Just a couple of days ago I wrote on reddit about how long context models are mostly useless to me, because they start making too many mistakes very fast. They are vaguely helpful for "needle in a haystack" problems, not much more.

I have a "test" which consists in sending it a collection of almost 1000 poems, which currently sit at around ~230k tokens, and then asking a bunch of stuff which requires reasoning over them. Sometimes, it's something as simple as "identify key writing periods and their differences" (the poems are ordered chronologically). Previous models don't usually "see" the final poems — they get lost, hallucinate and are pretty much worthless. I have tried several workaround techniques with varying degrees of success (e.g. randomizing the poems).

Having just tried this model (I have spent the last 3 hours probing it), I can say that, to me, this is a breakthrough moment. Truly a leap. This is the first model that can consistently comb through these poems (200k+ tokens) and analyse them as a whole, without significant issues or problems. I have no idea how they did it, but they did it.

The analysis of this poetic corpus has few mistakes and is very, very, very good. Certainly very good in terms of how quickly it produces an answer — it would take someone days or weeks of thorough analysis.

Of course, this isn't about poetry — it's about passing in huge amounts of information, without RAG, and having a high degree of confidence in whatever reasoning tasks this model performs. It is the first time that I feel confident that I could offload the task of "reasoning" over large corpus of data to an LLM. The mistakes it makes are minute, it hasn't hallucinated, and the analysis is, frankly, better than what I would expect of most people.

Breakthrough moment.

Alifatisk

Two years ago, Claude was known for having the largest context window and being able to remember tokens throughout the whole conversation.

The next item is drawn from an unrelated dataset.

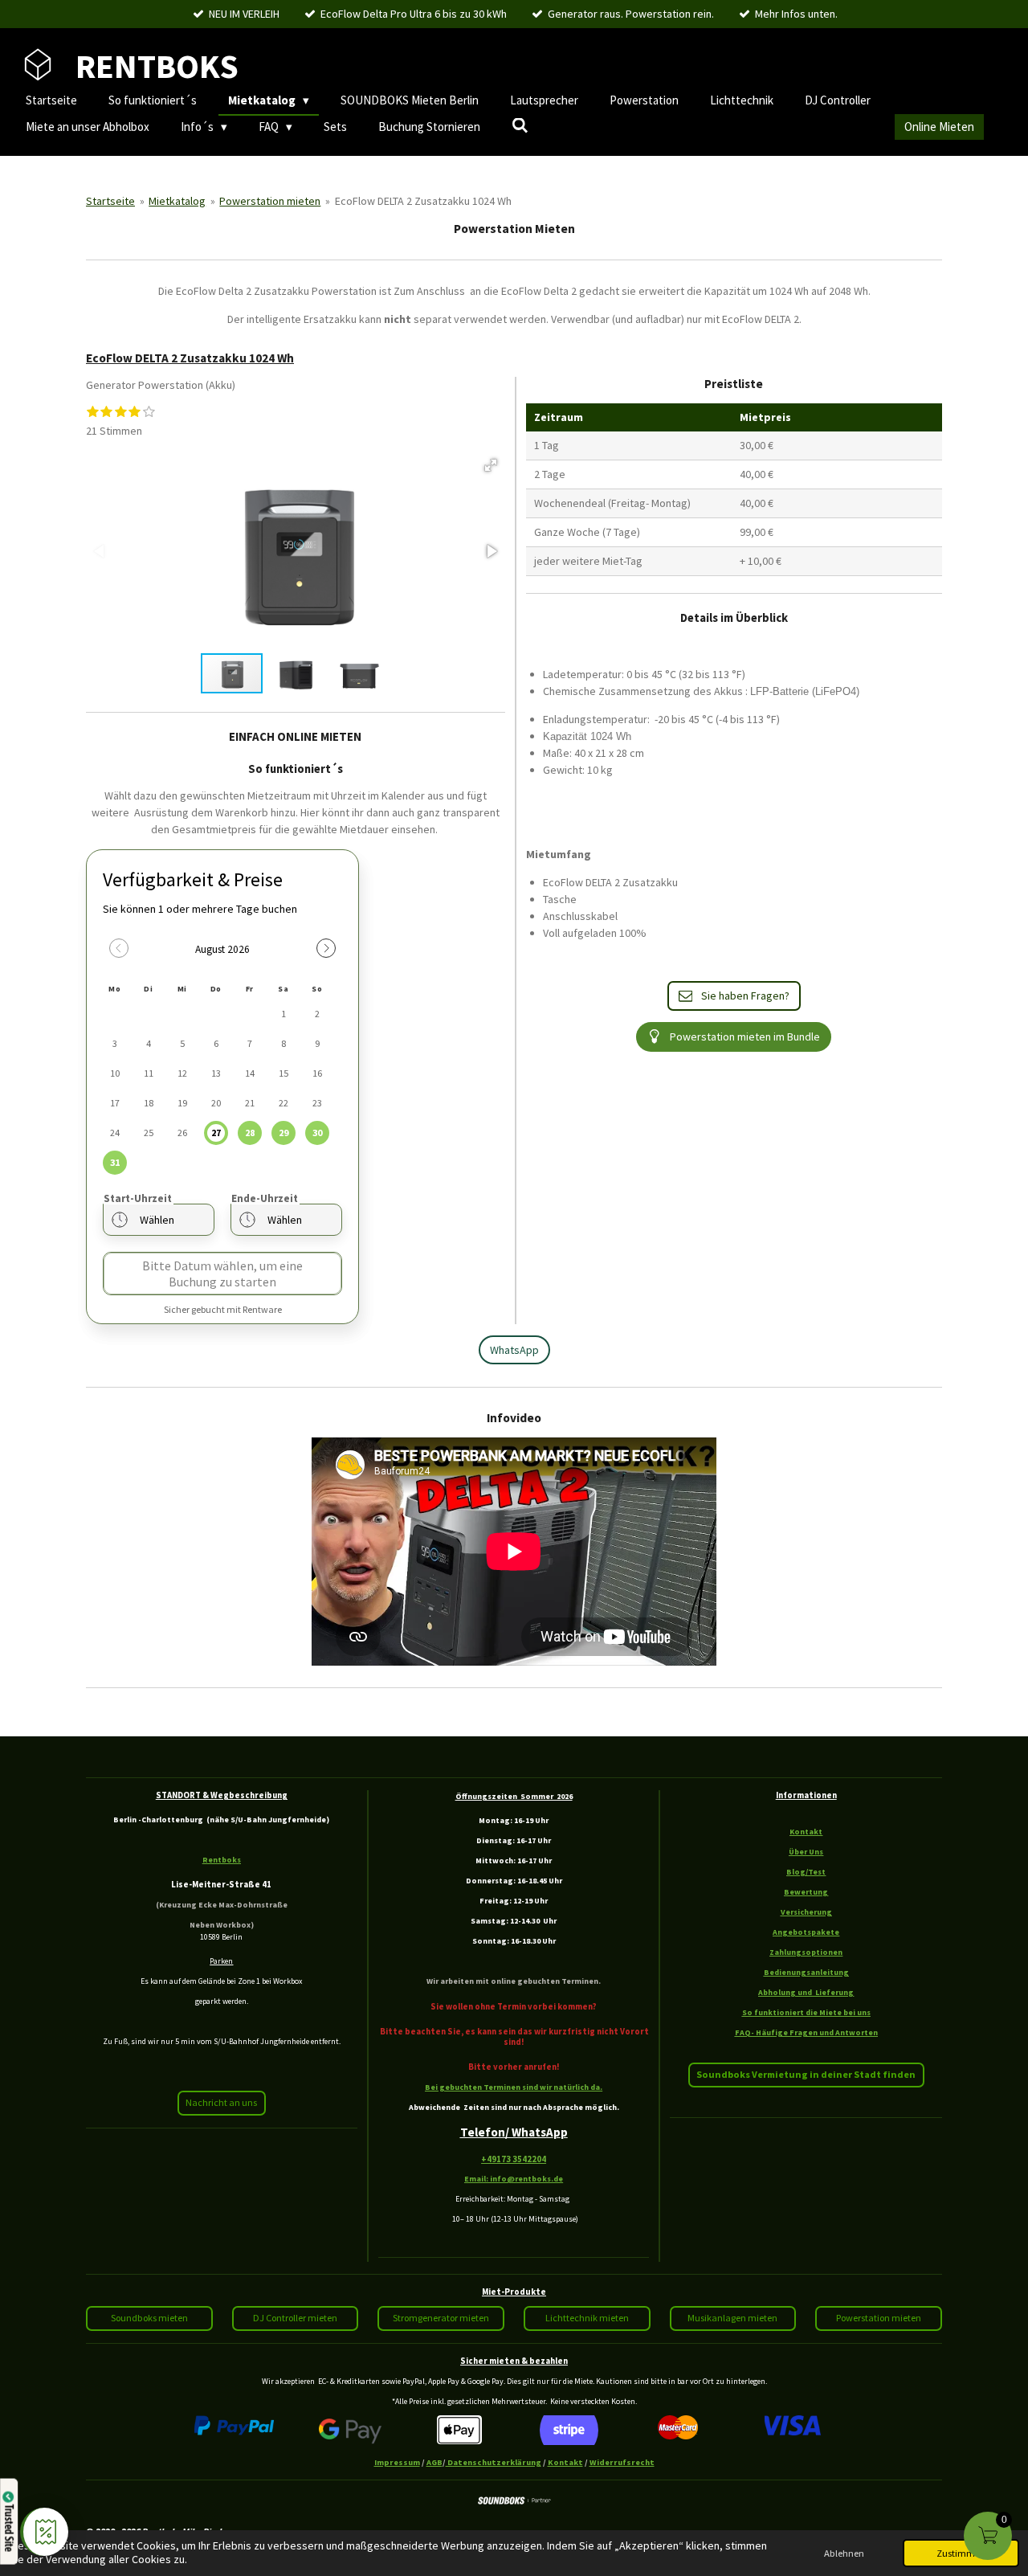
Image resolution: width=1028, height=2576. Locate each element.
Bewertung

Today, it seems like Google has beat them and supports way larger context window and is way better at keeping track of what has being said and memorize older tokens.

nickandbro

Wow, was able to nail the pelican riding on a bicycle test:

https://www.svgviewer.dev/s/FImn7kAo

anon373839

That's actually too good to believe. I have a feeling simonw's favorite test has been special-cased...

Workaccount2

It seems pretty good at it. The hair on the boy is messed up, but still decent.

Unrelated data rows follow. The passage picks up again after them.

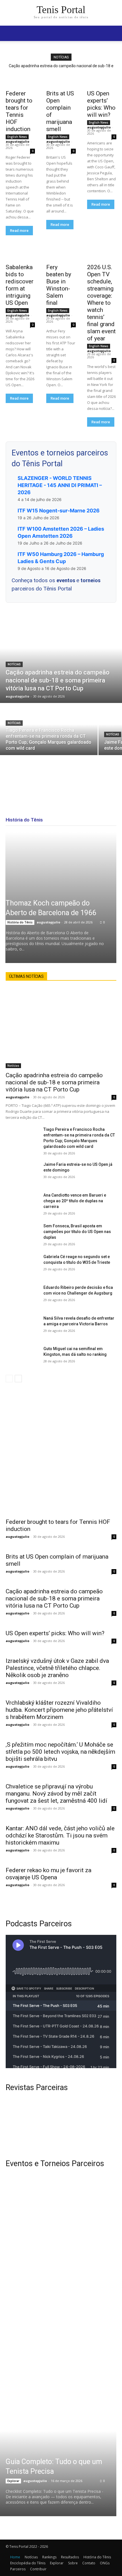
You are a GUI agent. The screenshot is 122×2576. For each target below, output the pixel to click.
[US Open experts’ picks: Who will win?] (101, 78)
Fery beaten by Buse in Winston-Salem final (58, 285)
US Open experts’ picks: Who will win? (101, 104)
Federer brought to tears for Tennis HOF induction (19, 111)
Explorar (13, 2481)
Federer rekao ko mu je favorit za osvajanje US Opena (48, 1874)
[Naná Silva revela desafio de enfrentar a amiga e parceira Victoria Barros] (22, 1327)
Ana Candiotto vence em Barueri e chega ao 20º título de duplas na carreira (74, 1201)
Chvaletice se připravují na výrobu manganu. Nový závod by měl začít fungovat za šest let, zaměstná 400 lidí (56, 1793)
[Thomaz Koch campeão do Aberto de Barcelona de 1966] (60, 897)
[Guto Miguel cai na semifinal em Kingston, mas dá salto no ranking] (22, 1357)
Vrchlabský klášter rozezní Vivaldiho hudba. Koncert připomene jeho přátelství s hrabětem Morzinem (59, 1709)
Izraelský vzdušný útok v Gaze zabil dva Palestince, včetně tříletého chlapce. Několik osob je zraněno (57, 1668)
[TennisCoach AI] (61, 1448)
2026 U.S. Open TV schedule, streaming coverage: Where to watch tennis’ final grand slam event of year (101, 303)
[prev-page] (9, 1378)
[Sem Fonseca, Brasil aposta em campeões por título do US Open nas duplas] (22, 1234)
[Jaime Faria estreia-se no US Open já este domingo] (22, 1173)
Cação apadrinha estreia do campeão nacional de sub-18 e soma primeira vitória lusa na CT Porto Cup (54, 1082)
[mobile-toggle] (10, 33)
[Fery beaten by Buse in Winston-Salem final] (60, 253)
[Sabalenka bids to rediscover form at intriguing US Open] (20, 253)
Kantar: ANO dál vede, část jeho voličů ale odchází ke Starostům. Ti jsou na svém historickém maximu (60, 1835)
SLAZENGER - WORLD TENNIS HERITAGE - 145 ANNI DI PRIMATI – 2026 (60, 485)
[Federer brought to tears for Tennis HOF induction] (20, 78)
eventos (66, 580)
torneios (90, 580)
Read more (19, 230)
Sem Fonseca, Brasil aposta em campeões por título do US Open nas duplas (77, 1232)
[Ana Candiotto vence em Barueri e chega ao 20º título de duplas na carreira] (22, 1204)
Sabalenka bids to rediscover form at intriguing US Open (19, 285)
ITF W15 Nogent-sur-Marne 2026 (59, 511)
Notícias (14, 664)
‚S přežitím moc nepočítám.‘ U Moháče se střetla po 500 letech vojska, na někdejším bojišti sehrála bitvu (60, 1751)
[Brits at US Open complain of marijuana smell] (60, 78)
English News (17, 137)
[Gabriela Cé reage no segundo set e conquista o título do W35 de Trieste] (22, 1265)
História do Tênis (20, 922)
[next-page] (18, 1378)
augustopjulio (17, 141)
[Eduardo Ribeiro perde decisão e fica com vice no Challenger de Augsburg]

"A boy eating a sandwhich"

https://www.svgviewer.dev/s/VhcGxnIR

"A multimeter"

https://www.svgviewer.dev/s/N5Dzrmyt

sebzim4500

I doubt it is explicitly special cased, but now that it's all over twitter etc. it will have ended up many times in the training data.

KTibow

They could've RLed on SVGs - wouldn't be hard to render them, test adherence through Gemini or CLIP, and reward fittingly

locallost

What does nail mean? That's not a bicycle.

TonyTrapp

To be honest, it's in good company with real humans there: https://www.behance.net/gallery/35437979/Velocipedia

Maybe it learned from Gianluca's gallery!